Kodak set to quit
camera film and photo paper business

Professional
photographers still value the unique feel that film gives to their pictures
Debt-struck photography pioneer Kodak says it
may sell off its still-camera film and photo paper divisions.
The firm has already stopped making digital
cameras as part of efforts to reduce its losses after filing for bankruptcy
protection in January.
It has also been trying to raise funds by
selling off more than 1,100 digital imaging patents.
It had originally planned to announce a buyer
last week, but said "discussions continue" and a deal might not
happen.
Apple and Google had been reported to have
made rival bids for the patents, but the Wall Street Journal reports they have now
joined forces and have added Samsung, LG, HTC and others to
their consortium
The WSJ's sources suggested the offer price
for the portfolio would be about $500m (£315m) - well below the $2.6bn estimate
that Kodak had suggested it could be worth.

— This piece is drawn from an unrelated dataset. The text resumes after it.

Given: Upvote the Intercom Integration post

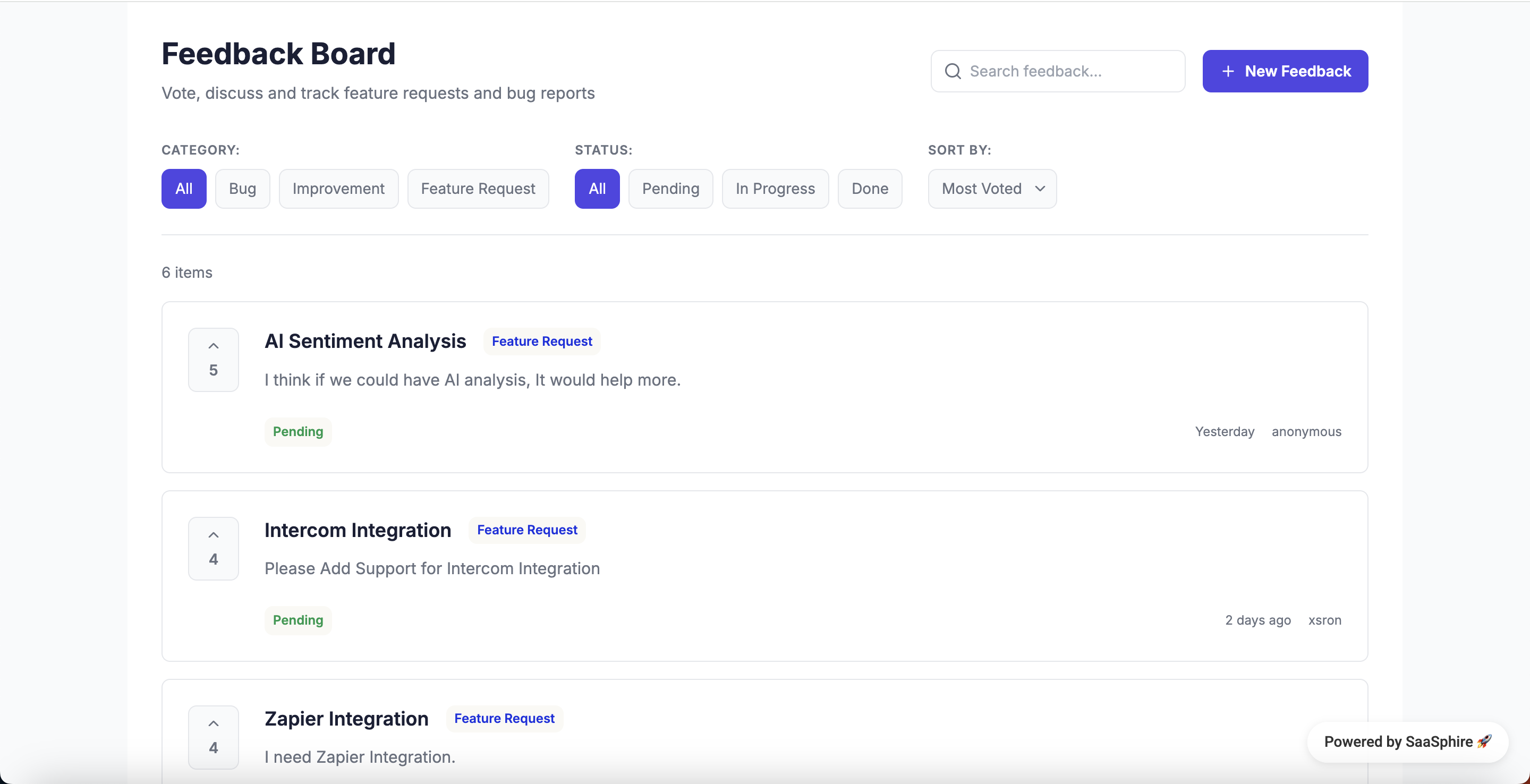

The company recently reported a $665m net loss
for the first six months of the year, putting further pressure on
its finances.
Film's
feel
In its latest
announcement the US company said it had hired investment bank
Lazard to help it sell its Personalised Imaging and Document Imaging
businesses.
This would mean an end to it making films for
still cameras, photo papers, souvenir photo products at theme parks, scanners
and picture print-out kiosks at stores.
It would leave the business focused on
printers, cinema film stock and chemicals.
The British Journal of Photography said the
news would concern the industry.
"A lot of professionals still shoot with
film and like the quality it gives them," Olivier Laurent, news editor at
the journal, told the BBC.
"The resolution is still a thousand times
higher than most digital cameras can offer so long as a good scanner is used.
"A film photograph has
a different mood thanks to its grain - it's about the love of the image and
digital still has a hard time trying to reproduce that feeling.